─── EXTRACTED MATERIAL ───
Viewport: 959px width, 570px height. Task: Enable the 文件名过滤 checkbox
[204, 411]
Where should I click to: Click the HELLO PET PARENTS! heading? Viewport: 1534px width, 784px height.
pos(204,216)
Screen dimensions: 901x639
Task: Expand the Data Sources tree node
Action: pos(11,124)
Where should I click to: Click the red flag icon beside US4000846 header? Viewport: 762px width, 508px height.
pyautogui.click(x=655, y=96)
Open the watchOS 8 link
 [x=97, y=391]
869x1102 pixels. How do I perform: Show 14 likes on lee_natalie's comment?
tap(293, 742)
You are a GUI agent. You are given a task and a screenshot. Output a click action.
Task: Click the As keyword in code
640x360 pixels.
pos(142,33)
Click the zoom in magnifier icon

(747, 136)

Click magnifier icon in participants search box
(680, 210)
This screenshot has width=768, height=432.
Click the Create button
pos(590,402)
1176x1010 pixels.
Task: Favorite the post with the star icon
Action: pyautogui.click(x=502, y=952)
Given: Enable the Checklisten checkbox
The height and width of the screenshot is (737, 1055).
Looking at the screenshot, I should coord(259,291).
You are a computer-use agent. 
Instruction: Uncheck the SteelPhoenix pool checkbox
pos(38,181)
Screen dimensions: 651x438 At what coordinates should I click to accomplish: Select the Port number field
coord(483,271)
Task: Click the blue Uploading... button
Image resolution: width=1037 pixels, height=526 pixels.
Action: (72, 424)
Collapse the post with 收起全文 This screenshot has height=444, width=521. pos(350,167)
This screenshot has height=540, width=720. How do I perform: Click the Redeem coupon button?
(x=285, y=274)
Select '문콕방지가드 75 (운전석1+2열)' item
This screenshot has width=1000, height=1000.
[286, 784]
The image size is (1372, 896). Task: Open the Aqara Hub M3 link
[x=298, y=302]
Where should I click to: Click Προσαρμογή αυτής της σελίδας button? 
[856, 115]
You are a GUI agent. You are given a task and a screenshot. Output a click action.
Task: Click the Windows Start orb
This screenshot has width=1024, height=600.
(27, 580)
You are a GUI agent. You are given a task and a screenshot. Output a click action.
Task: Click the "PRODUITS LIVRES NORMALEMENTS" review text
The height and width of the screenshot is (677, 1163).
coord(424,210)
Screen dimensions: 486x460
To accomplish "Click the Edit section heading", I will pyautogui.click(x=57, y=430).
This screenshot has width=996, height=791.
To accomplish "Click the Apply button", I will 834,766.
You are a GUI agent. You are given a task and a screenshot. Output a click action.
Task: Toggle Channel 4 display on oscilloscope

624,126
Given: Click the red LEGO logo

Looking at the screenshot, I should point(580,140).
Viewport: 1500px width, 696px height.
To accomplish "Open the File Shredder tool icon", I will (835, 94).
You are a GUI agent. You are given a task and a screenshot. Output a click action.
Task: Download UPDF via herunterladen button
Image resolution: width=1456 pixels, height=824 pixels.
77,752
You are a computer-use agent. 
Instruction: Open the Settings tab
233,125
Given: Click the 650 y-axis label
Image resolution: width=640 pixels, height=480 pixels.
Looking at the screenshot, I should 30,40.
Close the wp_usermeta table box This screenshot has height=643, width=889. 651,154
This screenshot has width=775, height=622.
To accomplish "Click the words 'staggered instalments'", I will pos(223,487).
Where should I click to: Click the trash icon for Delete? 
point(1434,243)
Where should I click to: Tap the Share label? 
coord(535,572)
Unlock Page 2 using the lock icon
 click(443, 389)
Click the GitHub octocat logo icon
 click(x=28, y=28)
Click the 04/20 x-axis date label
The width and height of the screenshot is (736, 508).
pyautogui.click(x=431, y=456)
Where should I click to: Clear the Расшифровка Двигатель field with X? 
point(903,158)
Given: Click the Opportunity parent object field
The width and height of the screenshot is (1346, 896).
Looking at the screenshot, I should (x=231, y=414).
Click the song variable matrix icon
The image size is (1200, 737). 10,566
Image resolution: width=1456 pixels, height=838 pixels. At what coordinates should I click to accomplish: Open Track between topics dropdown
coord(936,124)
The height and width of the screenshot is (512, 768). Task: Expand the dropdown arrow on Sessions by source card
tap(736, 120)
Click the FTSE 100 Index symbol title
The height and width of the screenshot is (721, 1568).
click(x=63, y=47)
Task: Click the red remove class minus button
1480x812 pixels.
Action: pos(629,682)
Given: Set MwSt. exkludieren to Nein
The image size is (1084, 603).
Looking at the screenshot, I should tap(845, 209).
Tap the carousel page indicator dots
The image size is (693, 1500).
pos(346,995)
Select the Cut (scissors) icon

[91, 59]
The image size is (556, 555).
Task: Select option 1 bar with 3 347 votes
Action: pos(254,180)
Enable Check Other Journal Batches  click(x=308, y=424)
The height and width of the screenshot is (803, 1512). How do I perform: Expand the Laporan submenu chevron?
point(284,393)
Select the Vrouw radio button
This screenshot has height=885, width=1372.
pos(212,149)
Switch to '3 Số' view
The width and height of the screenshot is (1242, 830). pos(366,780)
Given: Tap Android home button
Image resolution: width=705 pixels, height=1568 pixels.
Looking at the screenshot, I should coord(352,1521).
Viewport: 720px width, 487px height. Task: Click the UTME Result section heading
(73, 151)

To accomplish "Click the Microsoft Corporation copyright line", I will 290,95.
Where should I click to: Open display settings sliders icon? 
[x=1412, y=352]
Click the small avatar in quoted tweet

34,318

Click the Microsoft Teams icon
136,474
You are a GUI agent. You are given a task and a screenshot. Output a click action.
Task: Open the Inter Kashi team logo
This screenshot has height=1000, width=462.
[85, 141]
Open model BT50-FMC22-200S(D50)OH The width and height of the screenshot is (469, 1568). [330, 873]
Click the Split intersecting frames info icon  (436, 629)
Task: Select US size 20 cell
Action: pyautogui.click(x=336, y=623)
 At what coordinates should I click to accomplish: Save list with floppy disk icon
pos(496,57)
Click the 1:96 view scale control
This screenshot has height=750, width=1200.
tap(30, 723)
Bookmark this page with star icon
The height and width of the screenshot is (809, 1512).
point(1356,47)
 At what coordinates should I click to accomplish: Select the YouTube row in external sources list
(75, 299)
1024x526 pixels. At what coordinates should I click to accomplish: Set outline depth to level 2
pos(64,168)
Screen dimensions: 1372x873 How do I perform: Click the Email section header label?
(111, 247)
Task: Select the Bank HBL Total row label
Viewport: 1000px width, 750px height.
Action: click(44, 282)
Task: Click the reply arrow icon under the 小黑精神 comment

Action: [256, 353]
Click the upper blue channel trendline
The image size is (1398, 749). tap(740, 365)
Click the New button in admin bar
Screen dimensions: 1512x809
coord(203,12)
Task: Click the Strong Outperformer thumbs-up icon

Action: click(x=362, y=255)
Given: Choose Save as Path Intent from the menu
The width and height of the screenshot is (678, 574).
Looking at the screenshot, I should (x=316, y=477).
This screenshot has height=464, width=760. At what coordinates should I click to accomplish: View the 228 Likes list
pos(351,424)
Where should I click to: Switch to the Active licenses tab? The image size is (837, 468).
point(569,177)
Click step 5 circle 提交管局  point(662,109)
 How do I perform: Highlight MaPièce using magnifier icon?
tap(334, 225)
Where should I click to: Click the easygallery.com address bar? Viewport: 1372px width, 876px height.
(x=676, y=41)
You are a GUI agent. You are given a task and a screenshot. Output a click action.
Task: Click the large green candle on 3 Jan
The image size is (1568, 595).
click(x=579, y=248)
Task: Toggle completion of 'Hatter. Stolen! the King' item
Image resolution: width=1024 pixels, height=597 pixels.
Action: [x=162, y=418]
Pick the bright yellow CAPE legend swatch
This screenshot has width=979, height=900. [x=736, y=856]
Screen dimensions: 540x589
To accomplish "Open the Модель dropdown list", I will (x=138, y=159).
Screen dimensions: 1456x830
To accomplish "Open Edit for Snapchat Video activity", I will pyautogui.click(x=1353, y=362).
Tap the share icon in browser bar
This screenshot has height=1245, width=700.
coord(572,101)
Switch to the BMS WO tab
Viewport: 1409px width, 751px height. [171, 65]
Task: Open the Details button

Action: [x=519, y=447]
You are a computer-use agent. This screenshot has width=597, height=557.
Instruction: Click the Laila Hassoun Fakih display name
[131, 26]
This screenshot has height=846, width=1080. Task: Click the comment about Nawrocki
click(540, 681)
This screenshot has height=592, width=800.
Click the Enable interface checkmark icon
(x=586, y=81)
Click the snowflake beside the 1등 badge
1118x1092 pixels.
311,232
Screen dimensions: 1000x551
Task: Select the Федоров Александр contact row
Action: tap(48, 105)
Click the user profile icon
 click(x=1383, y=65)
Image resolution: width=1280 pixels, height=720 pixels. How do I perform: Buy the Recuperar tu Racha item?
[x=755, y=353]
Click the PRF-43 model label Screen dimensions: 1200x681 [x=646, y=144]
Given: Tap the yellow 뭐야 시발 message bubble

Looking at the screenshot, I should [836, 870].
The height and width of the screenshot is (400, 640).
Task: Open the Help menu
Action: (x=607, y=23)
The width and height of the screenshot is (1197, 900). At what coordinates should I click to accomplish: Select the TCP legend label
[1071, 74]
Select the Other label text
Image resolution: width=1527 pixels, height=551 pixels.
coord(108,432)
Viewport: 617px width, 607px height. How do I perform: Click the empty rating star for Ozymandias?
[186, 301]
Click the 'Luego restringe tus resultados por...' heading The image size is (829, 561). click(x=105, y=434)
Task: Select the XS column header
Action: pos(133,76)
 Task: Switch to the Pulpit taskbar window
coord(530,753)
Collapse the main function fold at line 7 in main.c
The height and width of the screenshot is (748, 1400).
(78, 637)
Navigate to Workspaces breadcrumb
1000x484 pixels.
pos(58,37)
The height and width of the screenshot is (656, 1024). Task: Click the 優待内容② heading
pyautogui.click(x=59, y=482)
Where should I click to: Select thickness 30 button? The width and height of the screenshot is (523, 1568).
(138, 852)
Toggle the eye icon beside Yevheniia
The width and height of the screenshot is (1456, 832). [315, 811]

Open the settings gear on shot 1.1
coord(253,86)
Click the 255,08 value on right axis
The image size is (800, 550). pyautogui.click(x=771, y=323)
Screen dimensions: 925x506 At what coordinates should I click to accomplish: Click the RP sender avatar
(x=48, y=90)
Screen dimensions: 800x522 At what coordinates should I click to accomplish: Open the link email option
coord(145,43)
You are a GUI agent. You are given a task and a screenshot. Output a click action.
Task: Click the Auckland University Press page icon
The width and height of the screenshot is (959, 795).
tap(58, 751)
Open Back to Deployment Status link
───
*ASSIGNED TASK*: Using the records above, copy word for word the line with "Instruction: Uncheck the", the line with "Task: Click the blue Uploading... button", and every line between them.

*ANSWER TO THIS TASK*:
Instruction: Uncheck the SteelPhoenix pool checkbox
pos(38,181)
Screen dimensions: 651x438 At what coordinates should I click to accomplish: Select the Port number field
coord(483,271)
Task: Click the blue Uploading... button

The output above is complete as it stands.